• **Stated goal**: Rewrite the blog entry about the new job and the weekend trip, starting at the words "Mood: Aspirin, please" and ending after "Stank-ass and Lardbutt.)", with "Hollywood" changed to "Pasadena".

Mood: Aspirin, please
Drinking: Water
So the new job is going well, as long as you don’t count the continual forgetting of people’s names and the constant feeling of having no idea what’s going on. Both of which are cured by time, so I refuse to worry about it. Or to type about it. Or to talk about it anymore, because…BORING!
Instead, I’m going to relive for a few minutes the weekend just past. My darling S and I drove LeeLoo and her canine cousin Yoda down to LA and then spent the weekend in Hollywood, shopping on Melrose and wearing swanky boots.
The long version of the story involves a chapter on how I babysat my sister’s dog, Yoda (also affectionately known as the Yodes, Yoder, Fatty, Stank-ass and Lardbutt.)
The Yodes is part Boxer, part American Bulldog, part Piglet, and we love him dearly in spite of his pimply and porcine naked pink belly. He has a sad history involving a deceased previous owner, full-body hair loss and two years doing time in a Chihuahua Rescue (don’t ask!), but my sister and her husband adopted him in January and his life has been much better since then. The LeeLoo likes to push him around, sit on his head and pout when he gets more attention than she does, but all that really means is that she thinks he is swell. Dumb, yes, but swell.

• **Supplied material**:
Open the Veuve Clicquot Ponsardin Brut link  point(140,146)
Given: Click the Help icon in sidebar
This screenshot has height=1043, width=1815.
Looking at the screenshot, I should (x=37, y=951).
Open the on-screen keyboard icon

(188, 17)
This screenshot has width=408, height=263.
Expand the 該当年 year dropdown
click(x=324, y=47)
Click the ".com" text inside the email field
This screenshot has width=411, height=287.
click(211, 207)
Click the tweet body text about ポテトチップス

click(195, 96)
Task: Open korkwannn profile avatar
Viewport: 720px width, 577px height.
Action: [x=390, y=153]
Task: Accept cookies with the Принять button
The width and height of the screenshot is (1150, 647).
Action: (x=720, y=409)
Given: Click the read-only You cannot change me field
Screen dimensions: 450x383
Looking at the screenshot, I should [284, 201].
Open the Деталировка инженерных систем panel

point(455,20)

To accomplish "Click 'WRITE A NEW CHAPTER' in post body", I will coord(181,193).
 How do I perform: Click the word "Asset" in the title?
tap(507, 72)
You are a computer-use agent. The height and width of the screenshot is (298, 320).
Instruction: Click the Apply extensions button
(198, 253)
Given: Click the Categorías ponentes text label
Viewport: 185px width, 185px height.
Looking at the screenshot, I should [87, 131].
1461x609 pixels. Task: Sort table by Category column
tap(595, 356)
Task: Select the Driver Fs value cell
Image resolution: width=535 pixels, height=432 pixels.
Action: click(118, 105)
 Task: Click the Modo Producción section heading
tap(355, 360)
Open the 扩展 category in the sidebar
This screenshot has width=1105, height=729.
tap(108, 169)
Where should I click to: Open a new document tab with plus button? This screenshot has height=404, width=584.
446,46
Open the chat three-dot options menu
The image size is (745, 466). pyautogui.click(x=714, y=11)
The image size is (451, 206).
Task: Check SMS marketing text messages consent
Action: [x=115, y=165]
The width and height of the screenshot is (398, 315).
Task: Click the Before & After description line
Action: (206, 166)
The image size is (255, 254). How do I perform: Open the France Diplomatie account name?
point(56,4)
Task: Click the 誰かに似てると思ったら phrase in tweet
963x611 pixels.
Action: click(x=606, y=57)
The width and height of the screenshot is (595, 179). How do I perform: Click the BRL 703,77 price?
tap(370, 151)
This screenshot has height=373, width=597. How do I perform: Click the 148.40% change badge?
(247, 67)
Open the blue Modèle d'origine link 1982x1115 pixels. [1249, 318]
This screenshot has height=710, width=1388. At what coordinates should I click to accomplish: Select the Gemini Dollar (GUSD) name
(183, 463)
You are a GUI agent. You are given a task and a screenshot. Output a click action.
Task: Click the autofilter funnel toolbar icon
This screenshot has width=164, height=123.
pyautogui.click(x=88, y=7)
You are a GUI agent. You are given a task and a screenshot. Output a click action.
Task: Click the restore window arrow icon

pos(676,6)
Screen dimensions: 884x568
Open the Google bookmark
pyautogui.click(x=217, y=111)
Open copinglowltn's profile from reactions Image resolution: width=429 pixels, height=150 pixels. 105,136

• **Finished answer**:
Mood: Aspirin, please
Drinking: Water
So the new job is going well, as long as you don’t count the continual forgetting of people’s names and the constant feeling of having no idea what’s going on. Both of which are cured by time, so I refuse to worry about it. Or to type about it. Or to talk about it anymore, because…BORING!
Instead, I’m going to relive for a few minutes the weekend just past. My darling S and I drove LeeLoo and her canine cousin Yoda down to LA and then spent the weekend in Pasadena, shopping on Melrose and wearing swanky boots.
The long version of the story involves a chapter on how I babysat my sister’s dog, Yoda (also affectionately known as the Yodes, Yoder, Fatty, Stank-ass and Lardbutt.)